* [Description of the task]: In every line of the records, look for "Plakat", then report how many lines have it and nothing else.
### Entries supplied
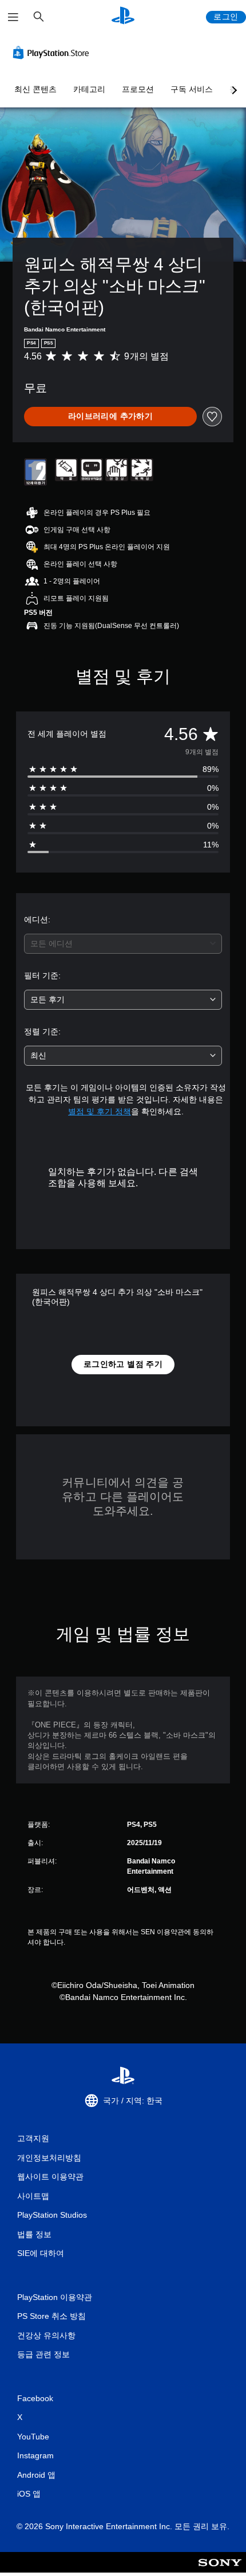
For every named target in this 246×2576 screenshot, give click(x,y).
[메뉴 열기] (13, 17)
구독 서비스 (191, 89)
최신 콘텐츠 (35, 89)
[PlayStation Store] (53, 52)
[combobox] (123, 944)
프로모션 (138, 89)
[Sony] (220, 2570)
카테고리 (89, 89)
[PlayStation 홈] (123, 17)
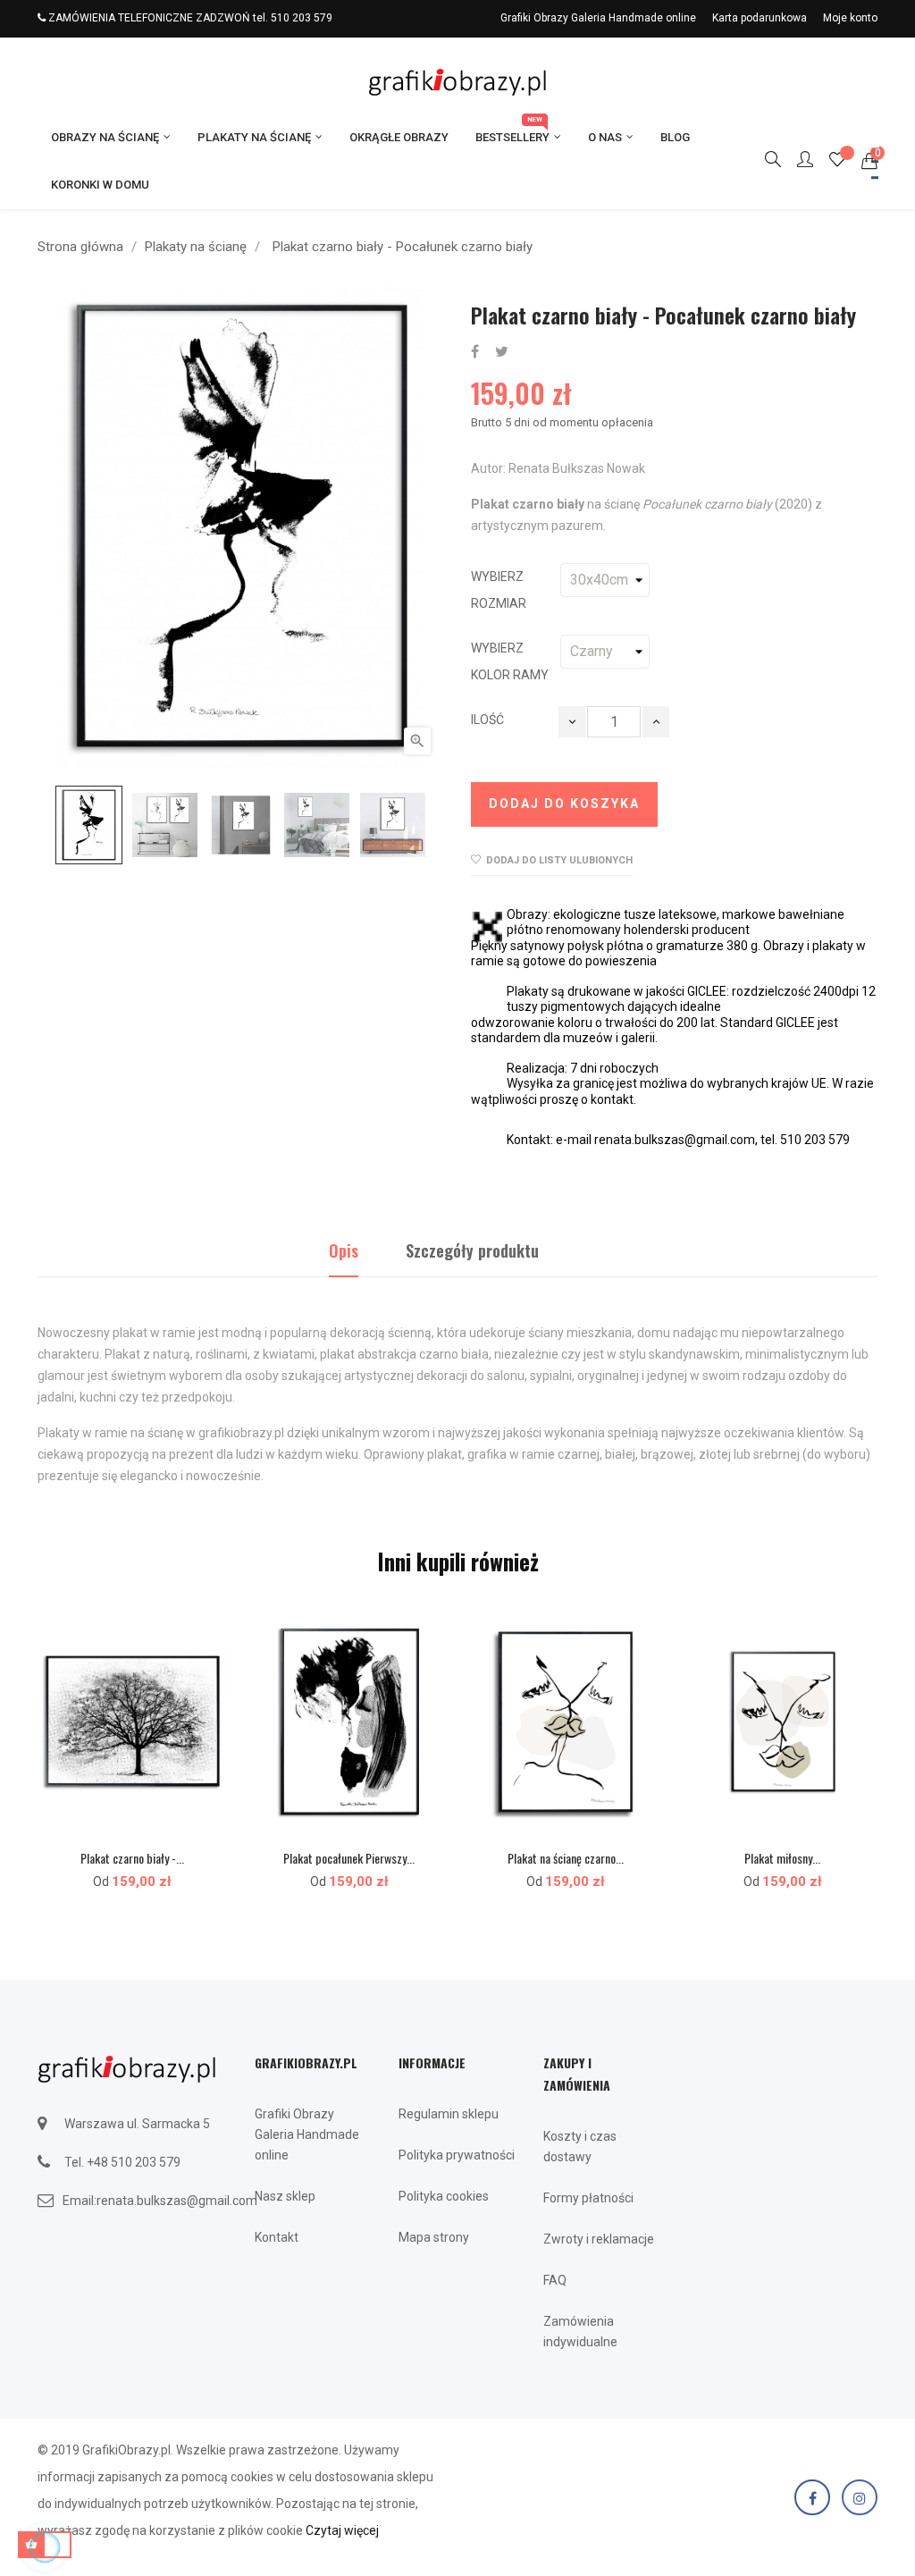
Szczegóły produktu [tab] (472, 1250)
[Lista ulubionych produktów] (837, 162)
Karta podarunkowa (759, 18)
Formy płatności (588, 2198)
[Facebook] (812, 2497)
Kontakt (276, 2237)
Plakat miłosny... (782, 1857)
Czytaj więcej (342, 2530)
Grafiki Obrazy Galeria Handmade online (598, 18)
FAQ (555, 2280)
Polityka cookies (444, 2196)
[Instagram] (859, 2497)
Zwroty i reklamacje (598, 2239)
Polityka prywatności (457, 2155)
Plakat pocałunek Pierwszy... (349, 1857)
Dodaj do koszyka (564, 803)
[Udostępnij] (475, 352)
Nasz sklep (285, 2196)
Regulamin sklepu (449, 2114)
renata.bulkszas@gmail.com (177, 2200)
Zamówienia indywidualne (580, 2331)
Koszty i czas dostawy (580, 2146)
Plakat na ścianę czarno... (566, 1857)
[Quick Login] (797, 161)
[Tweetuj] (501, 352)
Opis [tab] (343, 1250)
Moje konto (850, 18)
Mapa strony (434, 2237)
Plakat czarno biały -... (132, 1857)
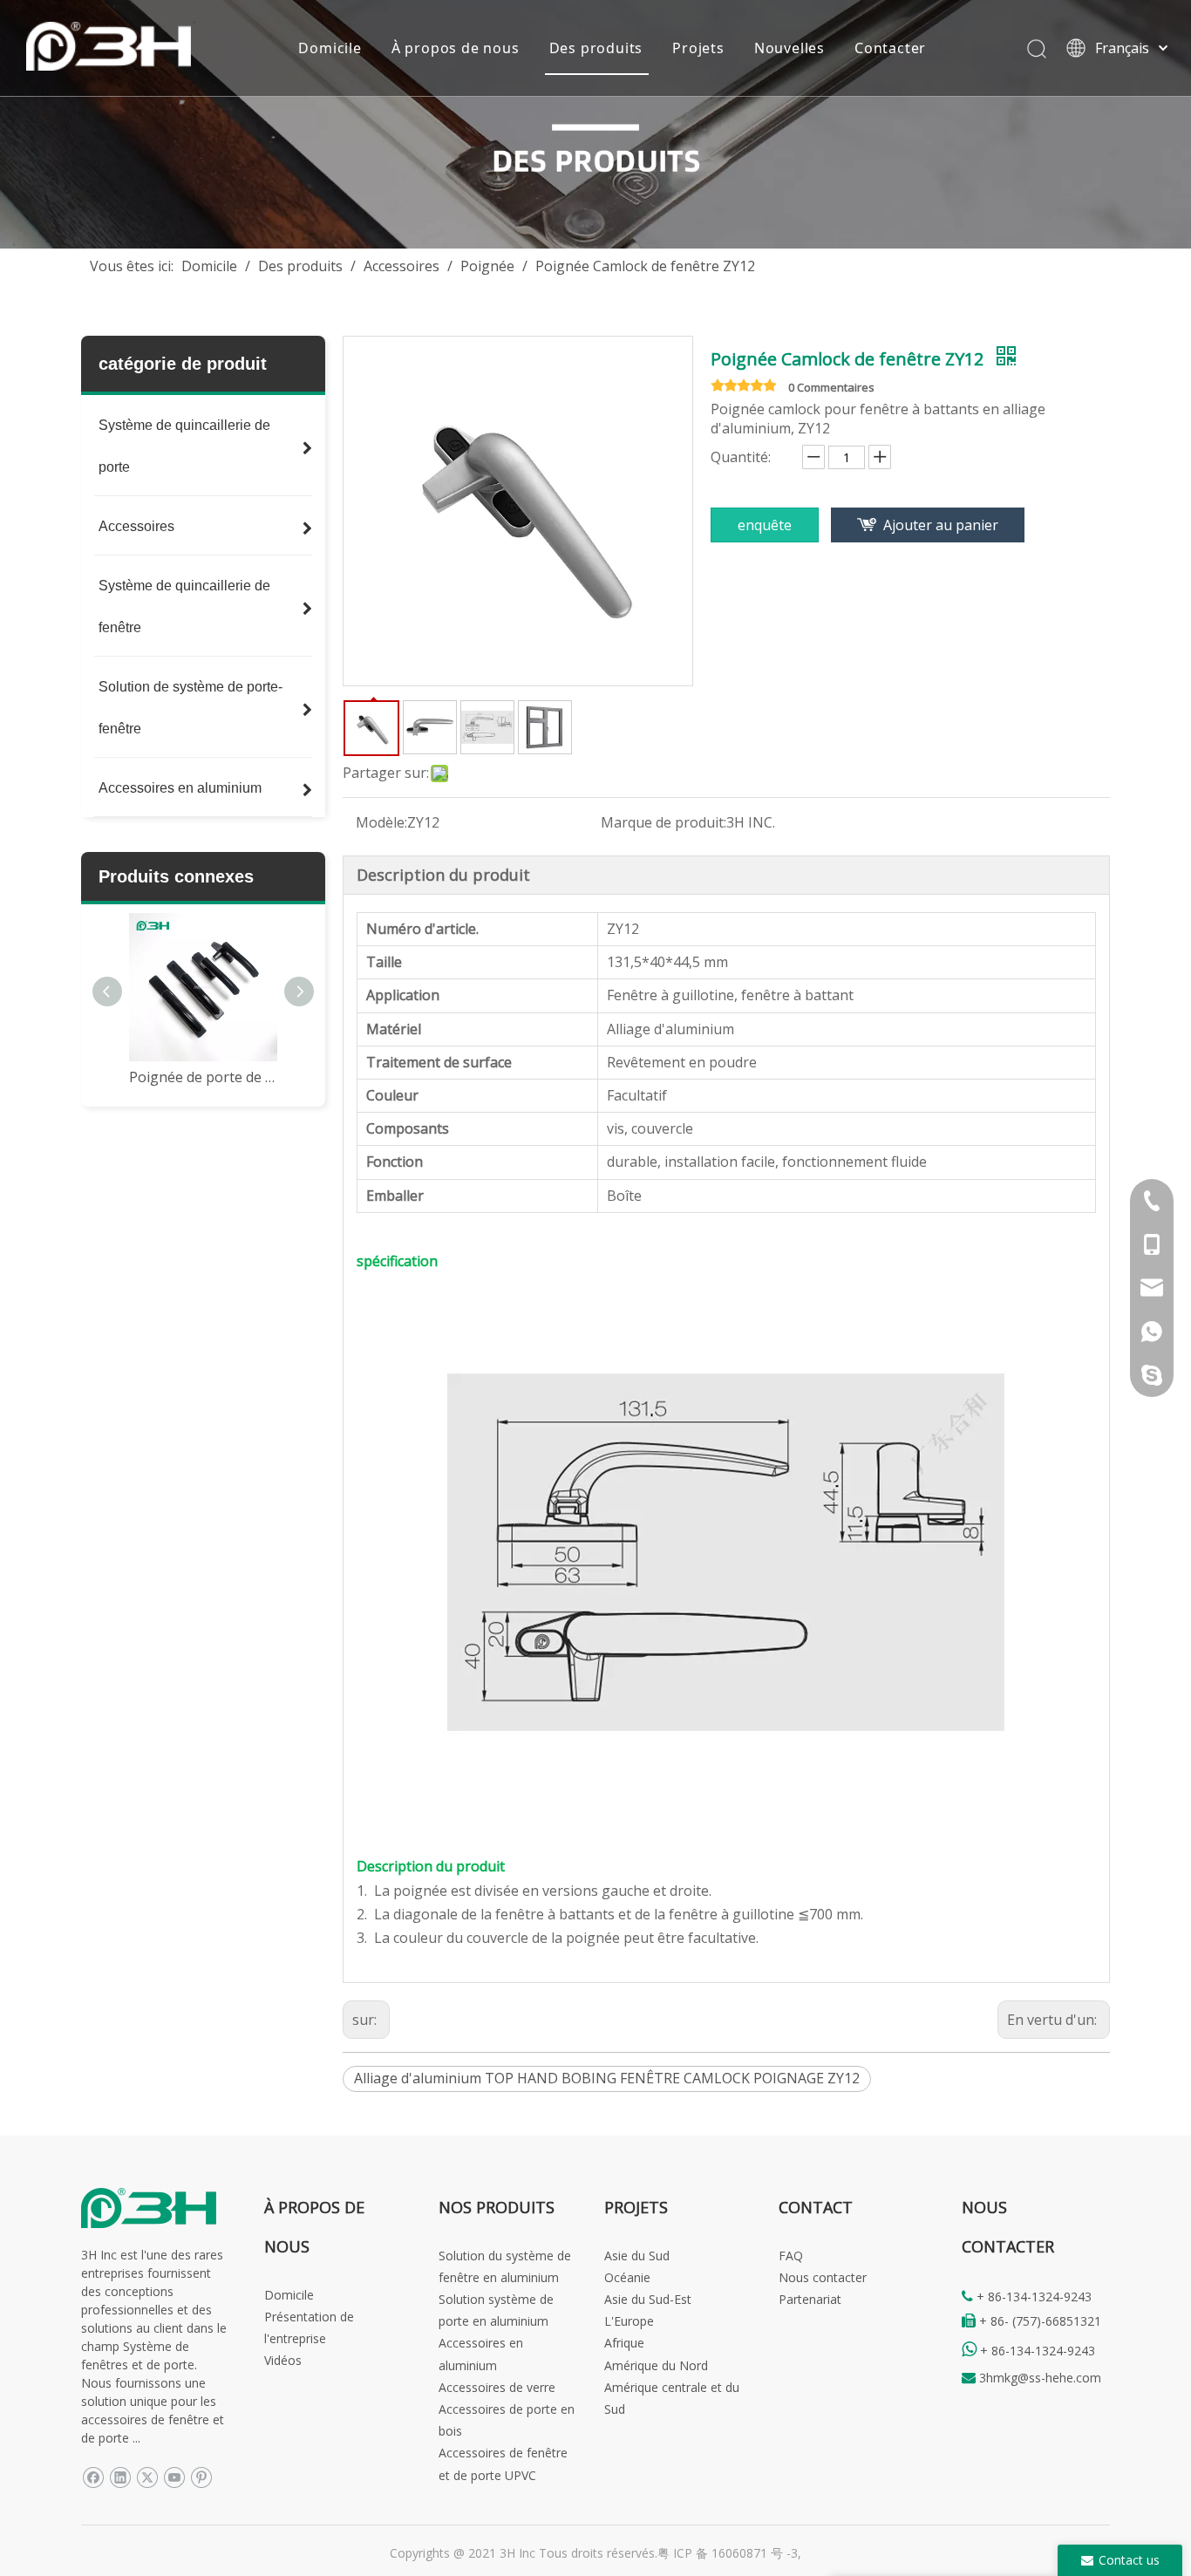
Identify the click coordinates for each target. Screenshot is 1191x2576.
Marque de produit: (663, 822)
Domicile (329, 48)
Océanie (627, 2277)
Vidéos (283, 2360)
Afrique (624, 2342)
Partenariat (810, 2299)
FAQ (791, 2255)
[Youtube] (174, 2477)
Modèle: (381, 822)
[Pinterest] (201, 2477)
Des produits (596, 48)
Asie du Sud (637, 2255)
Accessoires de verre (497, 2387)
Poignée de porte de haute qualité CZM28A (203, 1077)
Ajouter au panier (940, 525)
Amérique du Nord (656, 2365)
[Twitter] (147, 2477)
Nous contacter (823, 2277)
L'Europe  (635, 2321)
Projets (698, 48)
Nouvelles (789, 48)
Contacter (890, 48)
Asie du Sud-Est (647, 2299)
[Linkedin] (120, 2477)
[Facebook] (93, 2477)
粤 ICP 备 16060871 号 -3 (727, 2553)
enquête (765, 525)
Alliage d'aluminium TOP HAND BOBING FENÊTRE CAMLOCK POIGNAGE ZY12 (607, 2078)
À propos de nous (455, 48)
######
* [Response to this task]: 4